Screenshot and document pointing data:
------------------------------------------------------------------------
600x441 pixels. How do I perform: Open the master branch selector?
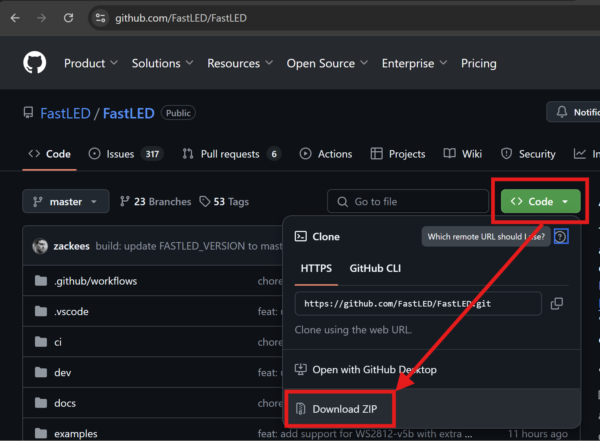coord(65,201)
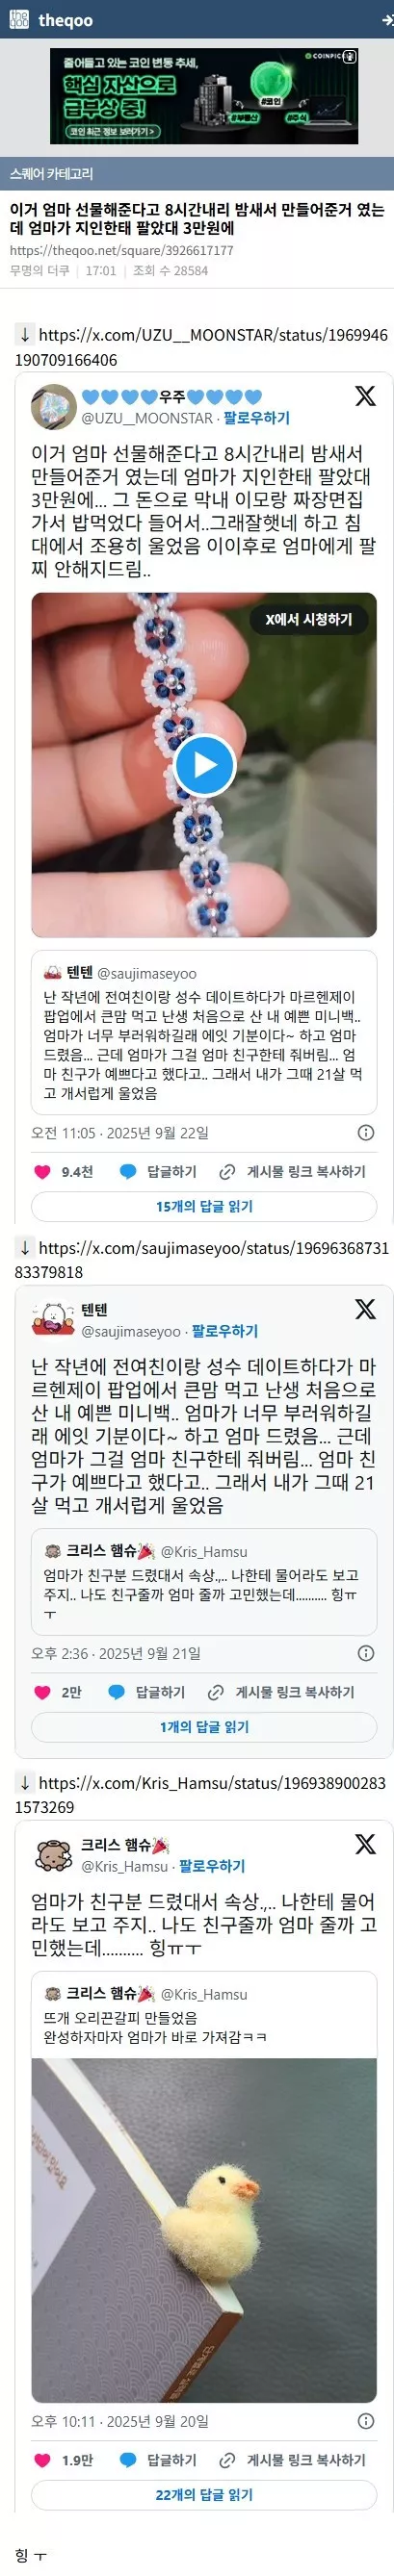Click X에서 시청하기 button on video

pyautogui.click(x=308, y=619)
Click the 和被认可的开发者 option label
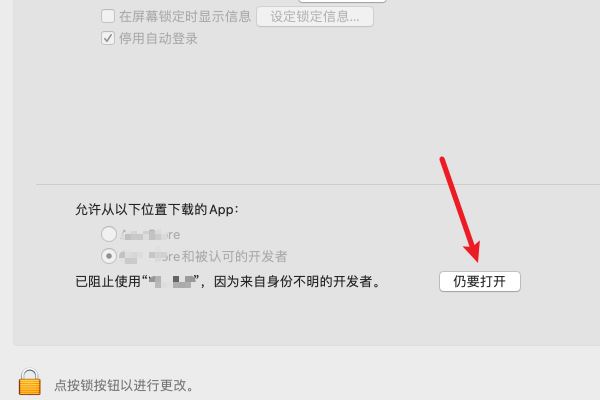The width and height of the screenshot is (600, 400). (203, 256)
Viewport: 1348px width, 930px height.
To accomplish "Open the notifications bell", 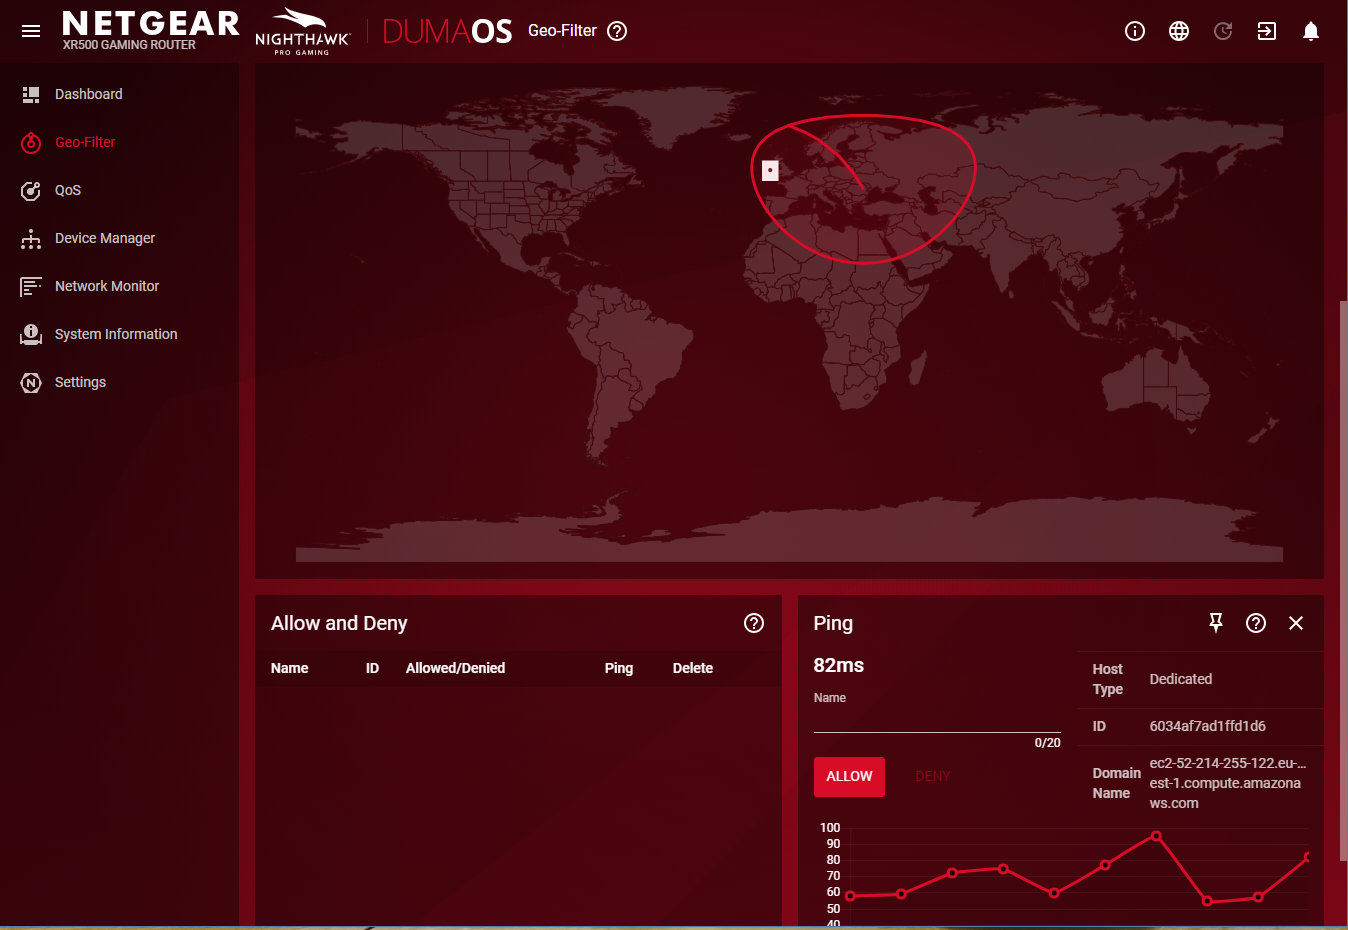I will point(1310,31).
------------------------------------------------------------------------
Task objective ▸ Reproduce the items word for word, starting at the very beginning and ending at the line that contains "The width and", with both ends included. Leave the pictures out of your answer.

Written response ▸
600x441 pixels. How do I perform: Open the master branch selector?
coord(65,201)
Click X에서 시청하기 button on video

pyautogui.click(x=308, y=619)
Click the 和被认可的开发者 option label
The width and height of the screenshot is (600, 400). (203, 256)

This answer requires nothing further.